Irgendwo zwischen Russland, China und der Türkei liegt das große Land Kasachstan. Dort explodierte vor zehn Tagen die Wut der Bevölkerung, aus der innerhalb einer Woche breiter Protest wurde. Am Anfang ging es um den Autogaspreis, der sich am 1. Januar an der Tankstelle verdoppelt hat. Die Bewegung hat dann das ganze Land erfasst.
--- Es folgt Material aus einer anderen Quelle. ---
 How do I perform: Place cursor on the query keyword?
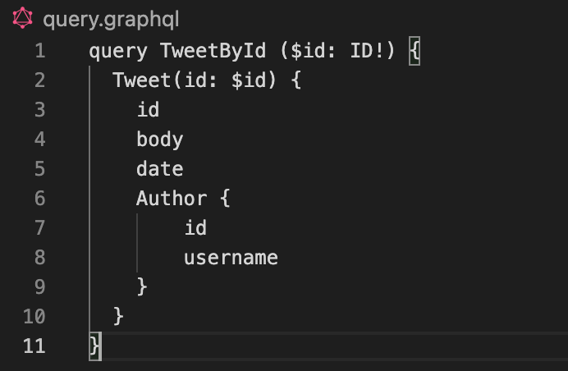click(118, 51)
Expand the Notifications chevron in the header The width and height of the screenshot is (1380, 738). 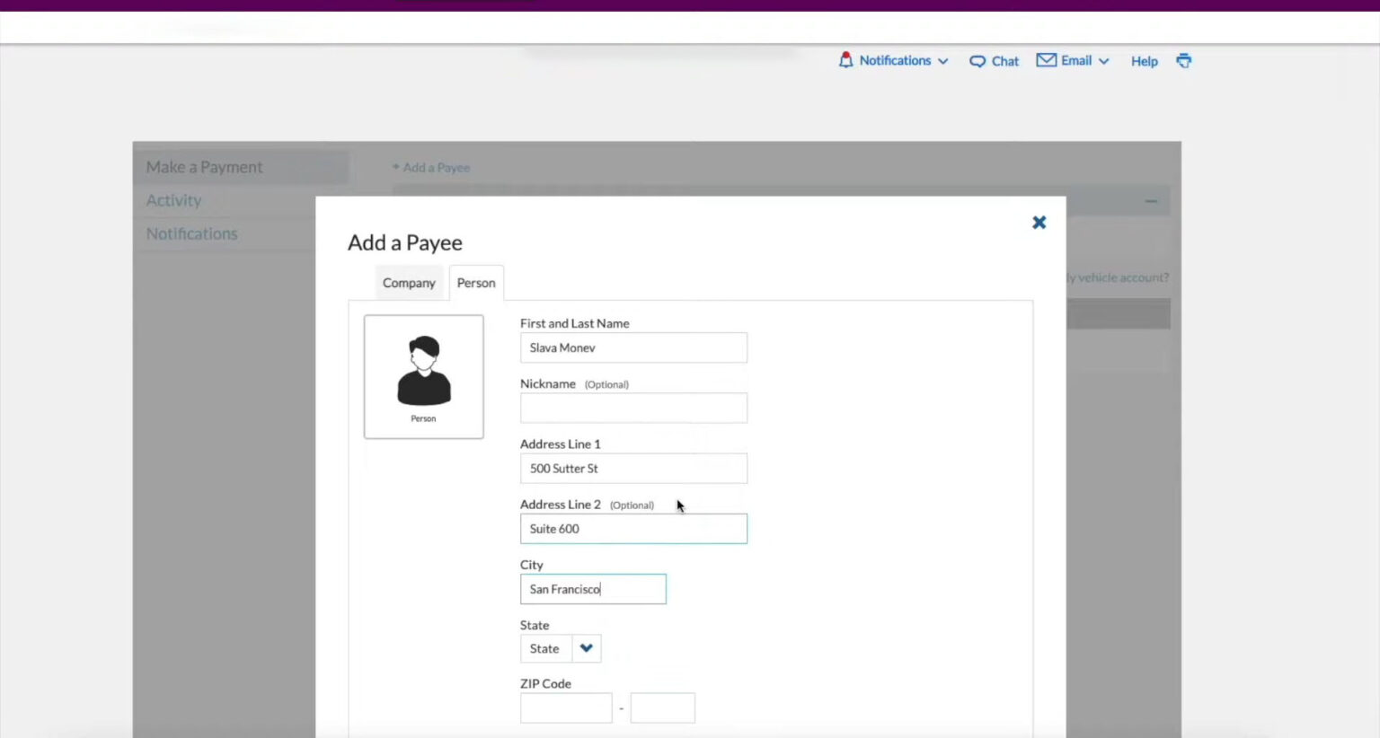coord(942,61)
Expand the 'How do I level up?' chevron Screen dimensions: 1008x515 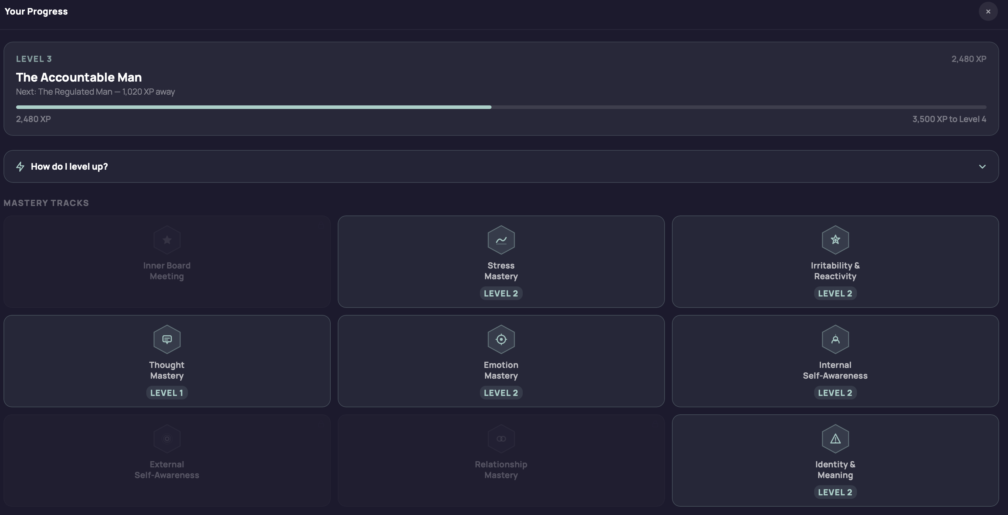(x=982, y=166)

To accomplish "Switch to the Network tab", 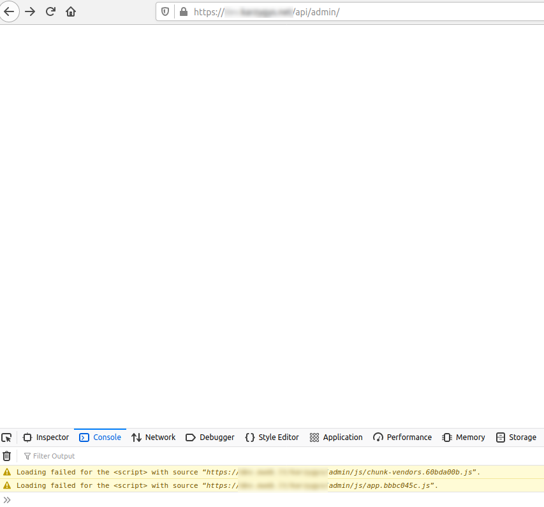I will (153, 437).
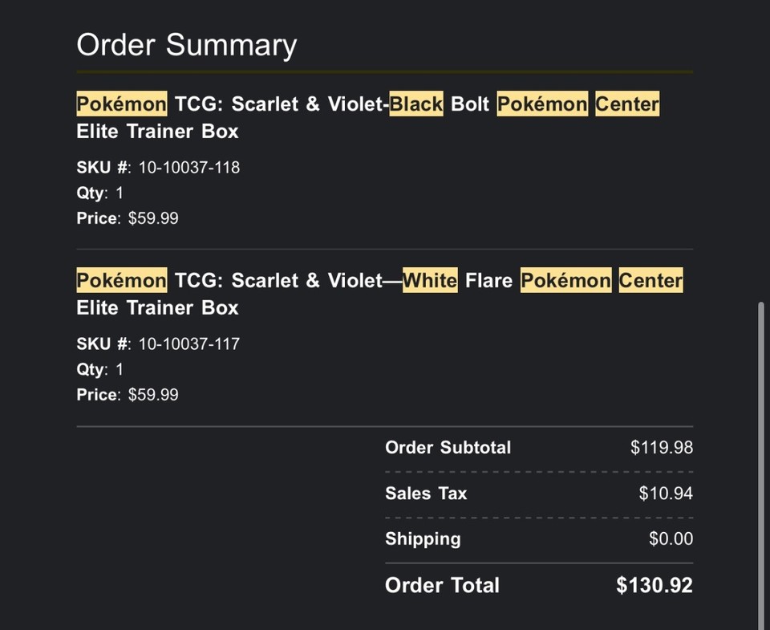Click the $10.94 sales tax amount

(665, 494)
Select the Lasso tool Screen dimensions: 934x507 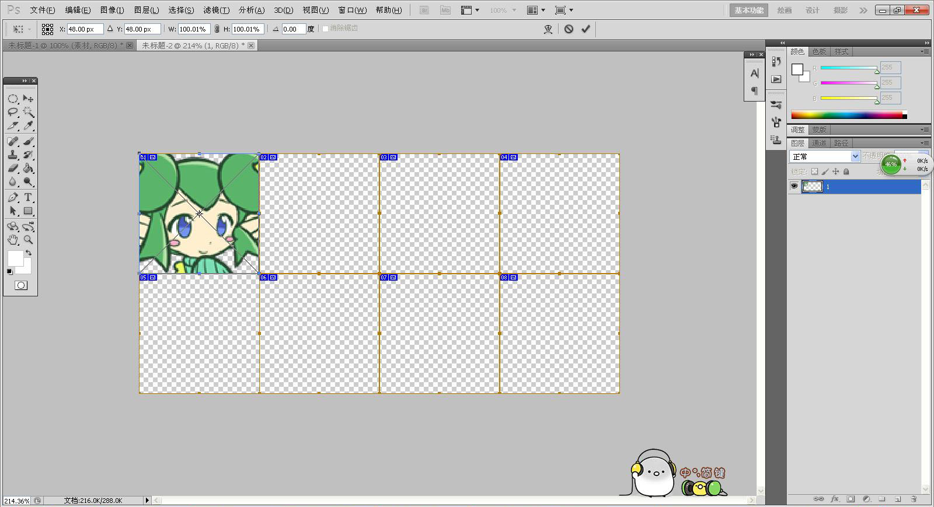coord(13,112)
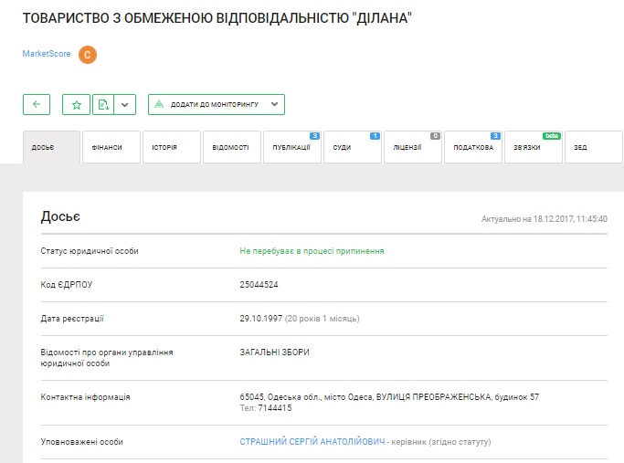624x463 pixels.
Task: Open the export options dropdown arrow
Action: 125,104
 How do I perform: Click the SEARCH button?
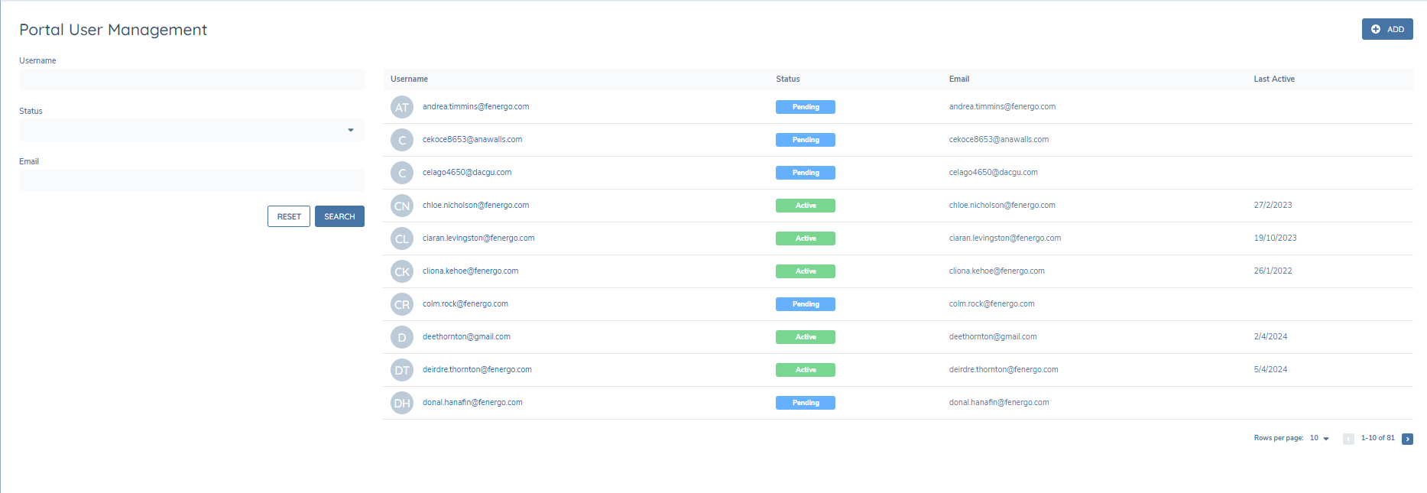click(x=339, y=216)
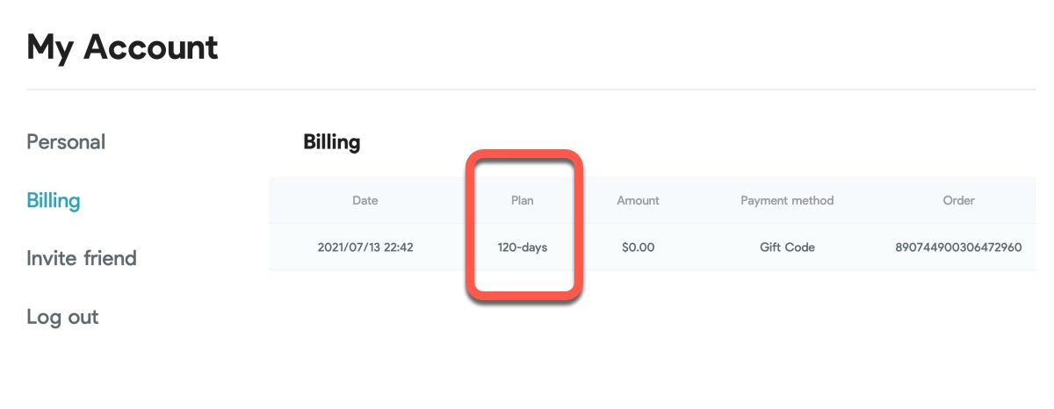Screen dimensions: 1054x409
Task: Click the word 'My' in the page title
Action: click(x=50, y=47)
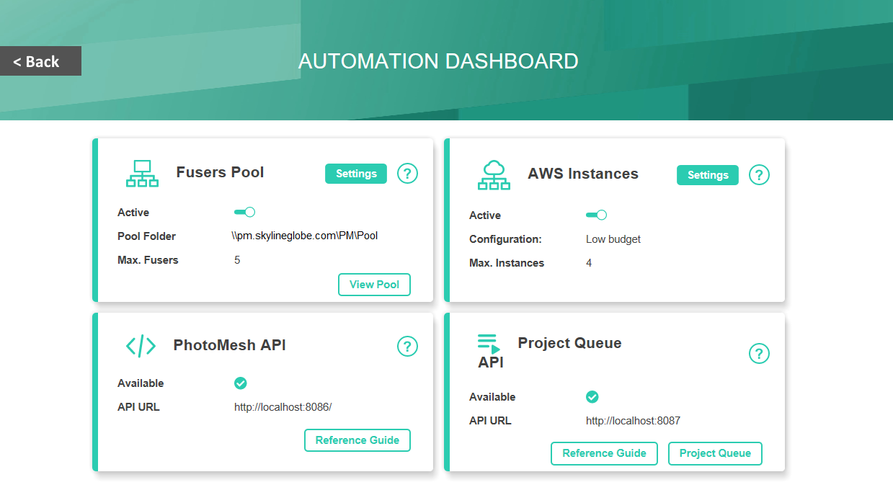Click the Available checkmark for PhotoMesh API
This screenshot has height=490, width=893.
pyautogui.click(x=241, y=383)
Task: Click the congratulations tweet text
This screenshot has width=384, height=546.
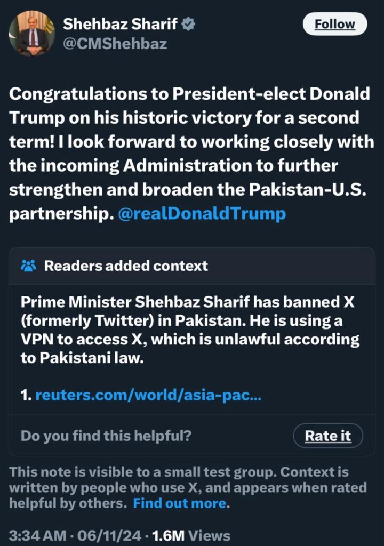Action: click(189, 141)
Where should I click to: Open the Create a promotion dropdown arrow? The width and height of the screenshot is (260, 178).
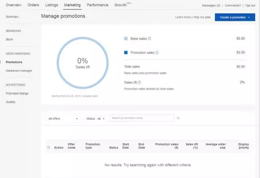pyautogui.click(x=249, y=18)
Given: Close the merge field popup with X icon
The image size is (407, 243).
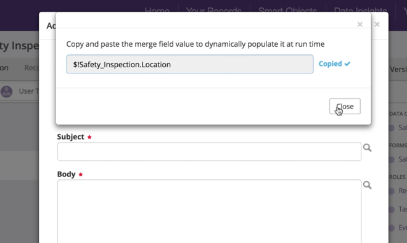Looking at the screenshot, I should (360, 25).
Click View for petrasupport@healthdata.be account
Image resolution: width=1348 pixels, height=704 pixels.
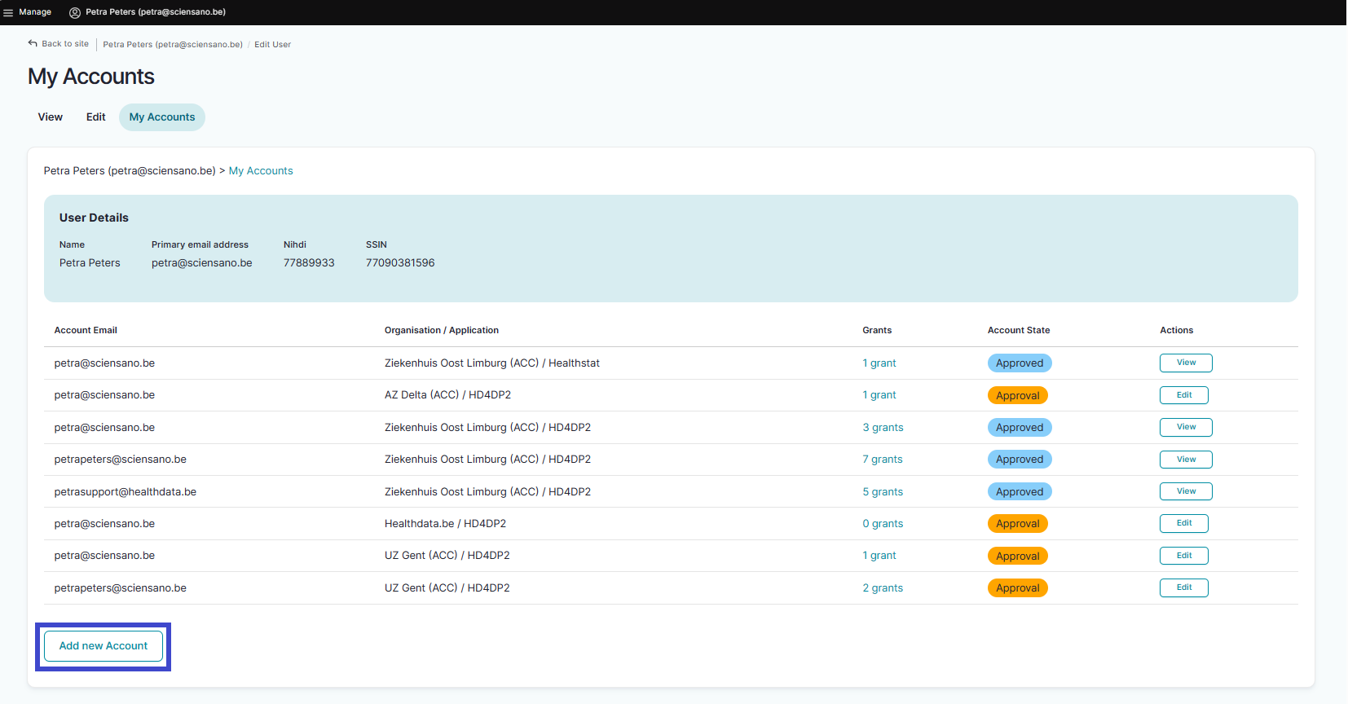click(x=1186, y=492)
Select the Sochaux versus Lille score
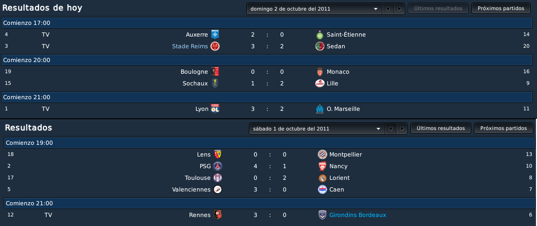The height and width of the screenshot is (226, 537). 267,83
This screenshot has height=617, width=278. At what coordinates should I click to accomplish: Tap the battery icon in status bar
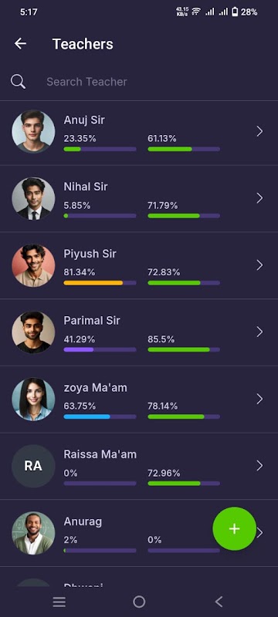pyautogui.click(x=235, y=12)
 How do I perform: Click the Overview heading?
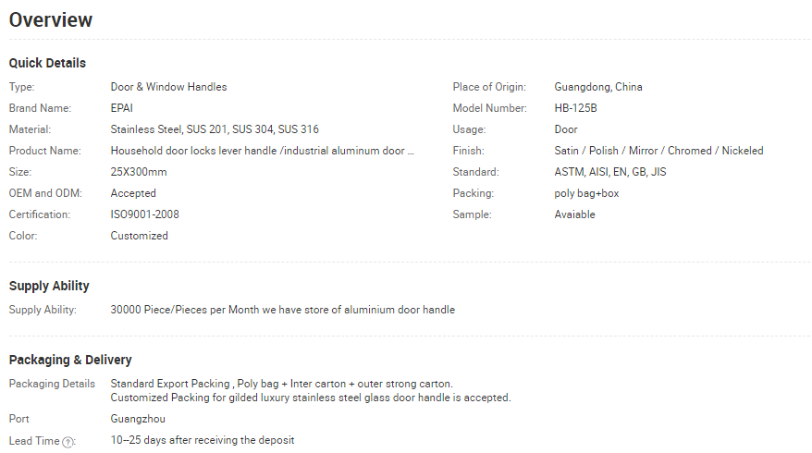[x=51, y=19]
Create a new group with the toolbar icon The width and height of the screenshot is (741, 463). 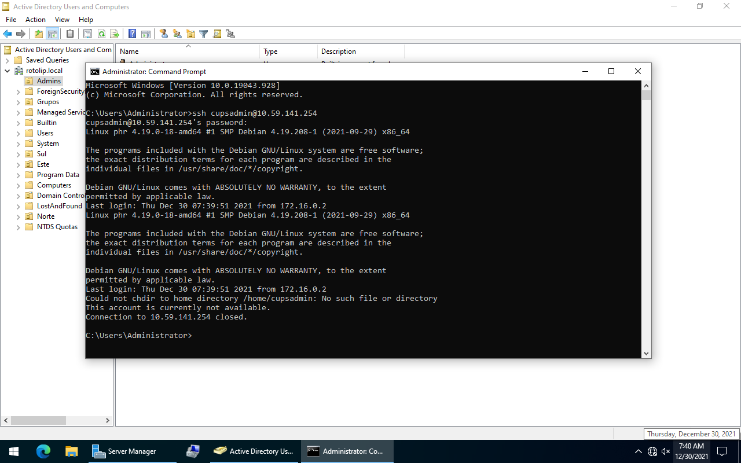pyautogui.click(x=177, y=34)
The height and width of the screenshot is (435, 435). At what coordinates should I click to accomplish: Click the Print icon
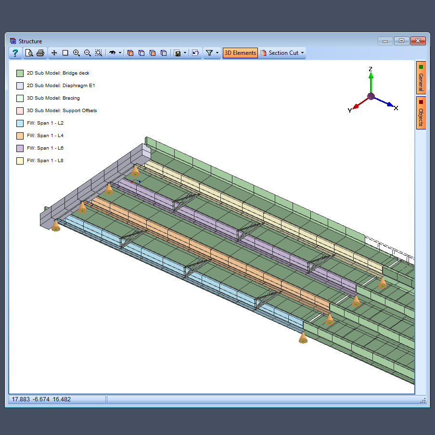tap(40, 53)
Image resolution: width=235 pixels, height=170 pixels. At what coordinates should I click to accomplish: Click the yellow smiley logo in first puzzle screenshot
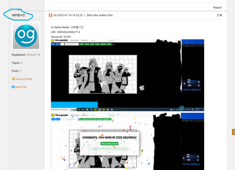(53, 41)
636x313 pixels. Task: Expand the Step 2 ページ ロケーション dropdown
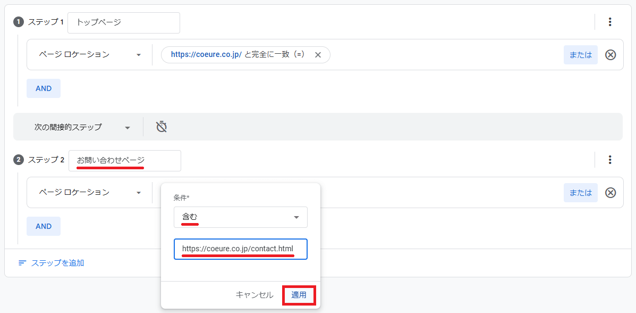click(89, 192)
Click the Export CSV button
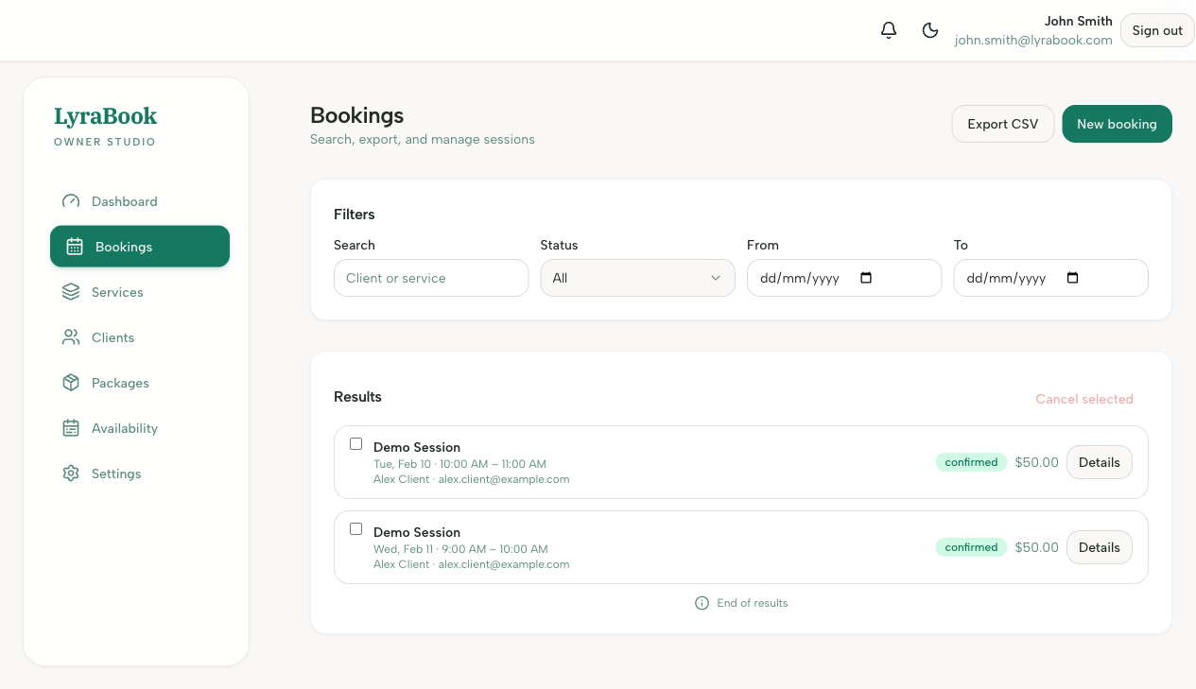The image size is (1196, 689). pos(1002,124)
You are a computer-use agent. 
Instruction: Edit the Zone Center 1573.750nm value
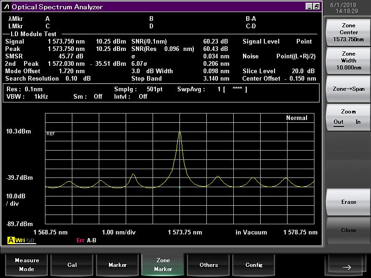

Das ölreiche, bei ausländischen Investoren beliebte Kasachstan ist ein sogenanntes „präsidiales“ Regime, das seit 1990 nur zwei Präsidenten hatte: Nursultan Nasarbajew und seit 2019 Kassym-Jomart Tokajew. Menschenrechte und Gewerkschaftsrechte sind nicht so deren Ding.
Das Flüssiggas (LNG) ist der wichtigste Treibstoff im Land. Zum Jahreswechsel hatte die Regierung die Höchstpreisgrenze aufgehoben, worauf die Preise in die Höhe schossen. Am 2. Januar fing die Bewegung im Westen des Landes an. Nach vier Tagen Unruhe versuchten die Behörden die Lage zu beruhigen, indem sie eine Preissenkung von 120 Tenge pro Liter auf 50 Tenge (0,10 Euro) ankündigten. Doch die Massenproteste breiteten sich im ganzen Land aus, denn es geht um mehr: um die Korruption, den unverschämten Reichtum der kleinen herrschenden Cliquen, hohe Preise, niedrige Löhne und Armut…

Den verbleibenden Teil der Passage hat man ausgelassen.